Software Requests (Besides Dewarping)?

Anonymous1 · Post by **Anonymous1** » 12 Nov 2010, 01:55

I'm just wondering if anybody has anything they would like to have coded to aid in book scanning. I'm developing a toolkit for scanning books, and I would like to see what people would actually need (I scanned with a scanner, so I cheated

) to make the process as pain-free as possible.

Thanks!

Gerard · Post by **Gerard** » 12 Nov 2010, 04:13

Vectorization
http://www.diybookscanner.org/forum/vie ... ?f=3&t=645
potrace works but does not cover some text features
every character is saved as vector image, it would be a improve in file size and letter quality if the letters would be analysed

so the shape of an "a" is saved only once in the file, i think the step to ocr would be small
but ocr is a lot of work, for the beginning it would be enough that the software would compare shapes, more that one representation of an "a" as vector image could be saved and the software does not need to know if a shape is an letter

on other topic on vectorization, letters most of the time are build of straight or curved lines, this could improve the letter shape if the algorithm would take this knowledge more into account

Anonymous1 · Post by **Anonymous1** » 12 Nov 2010, 09:56

You could just have the user select samples of each letter, right? Or a partially automated thing where the software asks the user if the letter that is detected is what is actually on the page? This seems like a great idea!

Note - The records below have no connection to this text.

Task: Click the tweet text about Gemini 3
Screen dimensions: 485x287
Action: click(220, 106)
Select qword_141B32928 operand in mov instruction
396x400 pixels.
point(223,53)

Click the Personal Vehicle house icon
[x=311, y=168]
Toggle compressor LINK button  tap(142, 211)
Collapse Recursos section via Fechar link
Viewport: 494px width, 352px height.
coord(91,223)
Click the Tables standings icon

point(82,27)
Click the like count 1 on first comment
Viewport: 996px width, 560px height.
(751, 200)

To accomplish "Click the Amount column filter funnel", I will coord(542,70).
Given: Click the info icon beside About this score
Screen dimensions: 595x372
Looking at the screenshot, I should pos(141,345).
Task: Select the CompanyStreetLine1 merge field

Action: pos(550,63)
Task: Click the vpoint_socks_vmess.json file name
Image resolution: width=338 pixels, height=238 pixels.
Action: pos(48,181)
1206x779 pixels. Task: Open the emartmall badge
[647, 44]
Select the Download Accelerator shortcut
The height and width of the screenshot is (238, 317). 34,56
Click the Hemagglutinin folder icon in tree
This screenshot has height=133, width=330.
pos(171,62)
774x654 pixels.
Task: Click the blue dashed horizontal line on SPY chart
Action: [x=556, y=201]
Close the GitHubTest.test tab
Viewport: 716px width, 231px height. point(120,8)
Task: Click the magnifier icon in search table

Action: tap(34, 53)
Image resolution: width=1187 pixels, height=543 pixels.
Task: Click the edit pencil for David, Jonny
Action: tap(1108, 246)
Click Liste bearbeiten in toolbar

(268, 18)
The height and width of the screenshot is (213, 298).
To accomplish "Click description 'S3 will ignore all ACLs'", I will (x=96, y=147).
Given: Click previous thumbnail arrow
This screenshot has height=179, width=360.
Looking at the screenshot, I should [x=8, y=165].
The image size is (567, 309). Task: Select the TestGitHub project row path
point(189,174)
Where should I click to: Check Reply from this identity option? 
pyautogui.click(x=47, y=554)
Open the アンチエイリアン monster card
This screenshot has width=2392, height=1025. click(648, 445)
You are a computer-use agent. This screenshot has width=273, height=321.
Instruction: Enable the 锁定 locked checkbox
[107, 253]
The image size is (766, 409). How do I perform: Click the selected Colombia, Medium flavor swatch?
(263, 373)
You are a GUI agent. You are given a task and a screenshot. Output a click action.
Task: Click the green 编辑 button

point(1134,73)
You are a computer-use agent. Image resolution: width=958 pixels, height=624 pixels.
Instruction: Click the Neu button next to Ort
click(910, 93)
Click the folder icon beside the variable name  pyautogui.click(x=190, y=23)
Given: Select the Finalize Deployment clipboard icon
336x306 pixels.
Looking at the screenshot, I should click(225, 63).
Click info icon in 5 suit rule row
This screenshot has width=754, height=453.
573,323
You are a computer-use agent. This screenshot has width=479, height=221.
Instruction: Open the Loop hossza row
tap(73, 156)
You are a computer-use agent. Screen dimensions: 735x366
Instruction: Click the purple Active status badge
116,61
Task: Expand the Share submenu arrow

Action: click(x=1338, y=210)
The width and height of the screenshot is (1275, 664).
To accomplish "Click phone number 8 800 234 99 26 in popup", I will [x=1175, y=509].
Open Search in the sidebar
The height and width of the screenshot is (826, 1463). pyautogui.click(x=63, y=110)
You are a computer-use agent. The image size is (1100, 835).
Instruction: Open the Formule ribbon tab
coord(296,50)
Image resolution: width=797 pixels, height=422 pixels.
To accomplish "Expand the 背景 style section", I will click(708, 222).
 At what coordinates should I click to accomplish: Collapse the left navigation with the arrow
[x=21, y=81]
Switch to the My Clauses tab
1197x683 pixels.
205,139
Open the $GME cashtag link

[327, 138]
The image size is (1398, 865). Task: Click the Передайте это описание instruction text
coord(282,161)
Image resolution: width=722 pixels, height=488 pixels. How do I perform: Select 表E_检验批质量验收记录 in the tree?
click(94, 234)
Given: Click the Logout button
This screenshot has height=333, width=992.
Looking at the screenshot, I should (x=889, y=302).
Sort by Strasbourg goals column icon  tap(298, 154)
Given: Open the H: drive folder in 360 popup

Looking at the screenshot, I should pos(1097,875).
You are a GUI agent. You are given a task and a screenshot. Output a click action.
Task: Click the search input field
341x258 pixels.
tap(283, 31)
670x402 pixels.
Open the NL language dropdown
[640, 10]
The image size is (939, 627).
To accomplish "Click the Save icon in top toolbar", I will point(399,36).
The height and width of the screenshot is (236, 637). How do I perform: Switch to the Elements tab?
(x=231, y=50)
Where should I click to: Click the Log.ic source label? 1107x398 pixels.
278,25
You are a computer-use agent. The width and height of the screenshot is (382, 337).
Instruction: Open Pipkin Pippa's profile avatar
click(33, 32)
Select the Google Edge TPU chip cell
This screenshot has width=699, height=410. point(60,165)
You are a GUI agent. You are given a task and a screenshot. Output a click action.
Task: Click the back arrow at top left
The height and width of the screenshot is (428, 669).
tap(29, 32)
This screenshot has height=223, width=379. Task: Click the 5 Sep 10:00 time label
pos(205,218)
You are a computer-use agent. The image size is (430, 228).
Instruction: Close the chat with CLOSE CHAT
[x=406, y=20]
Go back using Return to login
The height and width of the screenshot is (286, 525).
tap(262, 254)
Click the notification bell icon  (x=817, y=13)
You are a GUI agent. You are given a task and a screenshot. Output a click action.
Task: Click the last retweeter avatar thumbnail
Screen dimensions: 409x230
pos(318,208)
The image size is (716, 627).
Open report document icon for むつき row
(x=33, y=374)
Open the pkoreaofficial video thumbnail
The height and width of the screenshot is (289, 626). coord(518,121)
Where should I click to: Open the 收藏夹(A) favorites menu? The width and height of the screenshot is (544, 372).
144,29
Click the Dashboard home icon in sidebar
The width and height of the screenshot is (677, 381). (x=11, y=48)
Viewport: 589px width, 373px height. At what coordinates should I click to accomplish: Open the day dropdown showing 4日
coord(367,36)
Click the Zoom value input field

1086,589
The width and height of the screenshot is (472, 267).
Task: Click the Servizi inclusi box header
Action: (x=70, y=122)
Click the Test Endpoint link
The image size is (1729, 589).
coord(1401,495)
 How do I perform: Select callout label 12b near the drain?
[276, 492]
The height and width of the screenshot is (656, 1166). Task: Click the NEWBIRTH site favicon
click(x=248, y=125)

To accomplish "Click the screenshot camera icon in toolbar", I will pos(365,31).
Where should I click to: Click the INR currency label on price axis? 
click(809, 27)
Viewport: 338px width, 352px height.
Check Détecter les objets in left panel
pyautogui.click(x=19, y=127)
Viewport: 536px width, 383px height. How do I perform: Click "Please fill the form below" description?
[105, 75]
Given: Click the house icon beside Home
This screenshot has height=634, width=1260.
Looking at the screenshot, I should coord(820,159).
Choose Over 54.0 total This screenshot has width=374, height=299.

Post by **daniel_reetz** » 12 Nov 2010, 12:04

As you might have noticed, some people have problems getting Scan Tailor to work with their scanners. The main issue seems to be that their scans are different than what Scan Tailor is designed to expect. Univurshul has gone through and solved this problem with Adobe Lightroom, but what we could use generally is a "pre-processor" for Scan Tailor that would make the photo-scans closer to Scan Tailor's expectations.

This would be a serious problem-solver for the whole community, and it might be as simple as a program that does some cropping and format conversion/page renaming.

A more in-depth discussion of the problem is here, including sample images:

http://www.diybookscanner.org/forum/vie ... 3&start=10

It can be purely manual.

I will be happy to help test things, promote your software on the blog and recommend it around here, as I do with all the awesome homebrew work we have going on here.

I think vectorization is a good suggestion, but it sounds like a career's worth of work and a new file format, so maybe you should focus your efforts on easier stuff first... also clearscan, djvu, and potrace all do vectorization...

univurshul · Post by **univurshul** » 12 Nov 2010, 15:23

Anonymous,

As you process more and more books in Scan Tailor, you'll routinely notice that ST's auto-content selection box crops away the page number quite frequently (for various reasons). You of all people may have an interest in creating a fixed content selection box within the ST environment to circumvent this issue; it may help your script and provide a big feature many are looking for.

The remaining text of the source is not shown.